Bush anti-foreclosure plan disappointing
If you're struggling to keep up with your mortgage, don't expect a lot of help from the plan President Bush announced Friday to help families avoid foreclosure and keep their homes.
The most significant part calls for the Federal Housing Administration to launch a new program called "FHA Secure."
As described by the White House, it will "help people who have good credit but who have not made all of their payments on time because of rising mortgage payments" refinance their homes with government-guaranteed loans.
That indicates the program is intended to help homeowners who have adjustable-rate loans, but can't refinance because they don't have enough equity in their home, get a new, more affordable mortgage.
Indeed, Bush said, "this means that many families who are struggling now will be able to refinance their loans, meet their monthly payments and keep their homes."
But until all the rules are released, it's impossible to tell how many homeowners might qualify for that help, and if the government guarantee will prompt lenders to refinance more loans than they will now.

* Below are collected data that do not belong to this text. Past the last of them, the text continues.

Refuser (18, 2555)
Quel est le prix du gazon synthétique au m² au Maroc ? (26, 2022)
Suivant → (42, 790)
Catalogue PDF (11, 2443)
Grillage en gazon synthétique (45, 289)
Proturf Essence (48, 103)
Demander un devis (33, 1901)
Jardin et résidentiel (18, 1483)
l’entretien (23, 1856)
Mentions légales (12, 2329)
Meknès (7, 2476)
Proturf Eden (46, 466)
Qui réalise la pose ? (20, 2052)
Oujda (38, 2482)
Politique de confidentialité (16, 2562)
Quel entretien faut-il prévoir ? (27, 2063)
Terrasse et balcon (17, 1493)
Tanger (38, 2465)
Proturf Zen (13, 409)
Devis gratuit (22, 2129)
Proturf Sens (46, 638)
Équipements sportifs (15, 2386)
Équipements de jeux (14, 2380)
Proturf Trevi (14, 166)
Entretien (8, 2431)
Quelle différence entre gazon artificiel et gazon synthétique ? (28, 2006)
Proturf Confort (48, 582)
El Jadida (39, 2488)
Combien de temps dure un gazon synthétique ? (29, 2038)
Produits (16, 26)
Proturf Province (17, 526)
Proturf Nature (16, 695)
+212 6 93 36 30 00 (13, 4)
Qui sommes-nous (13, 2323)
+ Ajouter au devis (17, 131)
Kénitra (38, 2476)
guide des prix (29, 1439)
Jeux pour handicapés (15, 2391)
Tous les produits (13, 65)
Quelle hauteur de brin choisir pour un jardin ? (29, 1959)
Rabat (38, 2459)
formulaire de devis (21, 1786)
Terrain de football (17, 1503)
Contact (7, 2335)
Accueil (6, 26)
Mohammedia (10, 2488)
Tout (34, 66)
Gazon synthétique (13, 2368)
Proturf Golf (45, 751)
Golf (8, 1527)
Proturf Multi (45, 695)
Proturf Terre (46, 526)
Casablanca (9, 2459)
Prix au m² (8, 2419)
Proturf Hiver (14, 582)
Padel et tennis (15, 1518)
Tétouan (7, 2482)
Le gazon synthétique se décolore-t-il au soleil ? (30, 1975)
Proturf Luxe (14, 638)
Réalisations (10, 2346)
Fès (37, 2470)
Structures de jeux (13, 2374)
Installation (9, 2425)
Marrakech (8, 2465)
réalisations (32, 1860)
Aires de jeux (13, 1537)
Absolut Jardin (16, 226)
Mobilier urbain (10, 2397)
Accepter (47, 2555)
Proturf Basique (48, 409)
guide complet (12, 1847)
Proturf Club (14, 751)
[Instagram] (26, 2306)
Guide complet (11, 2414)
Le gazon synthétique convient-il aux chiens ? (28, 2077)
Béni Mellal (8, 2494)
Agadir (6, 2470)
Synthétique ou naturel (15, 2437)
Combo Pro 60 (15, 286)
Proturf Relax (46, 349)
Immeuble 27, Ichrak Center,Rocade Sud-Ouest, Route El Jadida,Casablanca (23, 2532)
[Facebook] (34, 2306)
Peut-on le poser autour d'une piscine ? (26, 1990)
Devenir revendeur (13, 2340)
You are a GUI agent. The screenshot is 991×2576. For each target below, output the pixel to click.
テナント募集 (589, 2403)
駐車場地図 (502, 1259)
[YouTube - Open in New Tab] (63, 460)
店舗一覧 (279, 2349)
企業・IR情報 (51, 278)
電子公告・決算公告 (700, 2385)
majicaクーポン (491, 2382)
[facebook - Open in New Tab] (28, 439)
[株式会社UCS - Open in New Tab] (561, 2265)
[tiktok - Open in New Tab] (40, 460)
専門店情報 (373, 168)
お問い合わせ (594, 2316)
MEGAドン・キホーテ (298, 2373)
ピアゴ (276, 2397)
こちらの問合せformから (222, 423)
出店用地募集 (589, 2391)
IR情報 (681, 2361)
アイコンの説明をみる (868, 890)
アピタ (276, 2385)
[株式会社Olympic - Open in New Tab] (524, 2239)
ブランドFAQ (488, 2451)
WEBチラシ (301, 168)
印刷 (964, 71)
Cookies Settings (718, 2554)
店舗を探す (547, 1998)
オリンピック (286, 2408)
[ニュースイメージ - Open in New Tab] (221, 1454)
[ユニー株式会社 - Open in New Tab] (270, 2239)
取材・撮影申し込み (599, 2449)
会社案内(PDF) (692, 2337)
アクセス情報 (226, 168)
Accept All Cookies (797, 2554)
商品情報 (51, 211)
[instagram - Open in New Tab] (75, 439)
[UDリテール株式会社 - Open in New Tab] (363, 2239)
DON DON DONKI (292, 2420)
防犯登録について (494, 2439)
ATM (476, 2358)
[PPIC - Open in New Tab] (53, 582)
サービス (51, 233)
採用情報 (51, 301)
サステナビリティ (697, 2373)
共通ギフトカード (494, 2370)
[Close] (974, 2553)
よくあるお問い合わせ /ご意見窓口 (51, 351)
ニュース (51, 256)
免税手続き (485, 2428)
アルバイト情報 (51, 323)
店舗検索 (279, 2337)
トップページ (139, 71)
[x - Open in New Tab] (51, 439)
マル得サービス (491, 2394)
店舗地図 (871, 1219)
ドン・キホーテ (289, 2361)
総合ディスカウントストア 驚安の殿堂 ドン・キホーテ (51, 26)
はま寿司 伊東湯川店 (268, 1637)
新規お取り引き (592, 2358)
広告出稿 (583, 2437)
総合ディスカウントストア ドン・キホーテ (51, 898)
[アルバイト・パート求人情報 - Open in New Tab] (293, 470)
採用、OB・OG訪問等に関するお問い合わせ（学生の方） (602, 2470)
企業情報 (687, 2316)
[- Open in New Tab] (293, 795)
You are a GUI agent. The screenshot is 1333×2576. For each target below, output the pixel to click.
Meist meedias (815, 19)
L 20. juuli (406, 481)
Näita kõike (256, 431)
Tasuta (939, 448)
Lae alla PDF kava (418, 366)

FHA Secure also seems to exclude the majority of borrowers who are in trouble -- those with bad credit and the most costly, subprime loans.
Beyond that, Bush's anti-foreclosure plan:
- Called on Congress to "modernize" the FHA so that it could guarantee larger loans, and loans with smaller down payments.
- Allow homeowners forced into short-sales avoid taxes on the amount of their loan that's written off.
- Have the Department of Housing and Urban Development and Treasury Department work with community organizations and lenders "to expand mortgage financing options, identify homeowners before they face hardships, help them understand financing options, and allow them to find a mortgage product that works for them."
Raising the limit for FHA-guaranteed loans is essential. They're too low to help buyers in places where home prices have risen the most, such as California and the northeast.
But that won't help anyone facing foreclosure save their home.
Nor will changing the tax laws to exempt any benefits from a short sale from federal income taxes. A short sale is where your bank agrees to let you sell your home for less than you owe on your mortgage.
Current law requires sellers to count however much the bank writes off as income on their taxes. Not having to worry about that is great. But by the time anyone has to worry about that, they've already lost their home.
Finally, we aren't sure HUD and the Treasury can provide any meaningful help to community groups and lenders dealing with the wave of foreclosures. Friday's announcement, for example, didn't commit any money to refinance loans that banks or mortgage companies won't touch.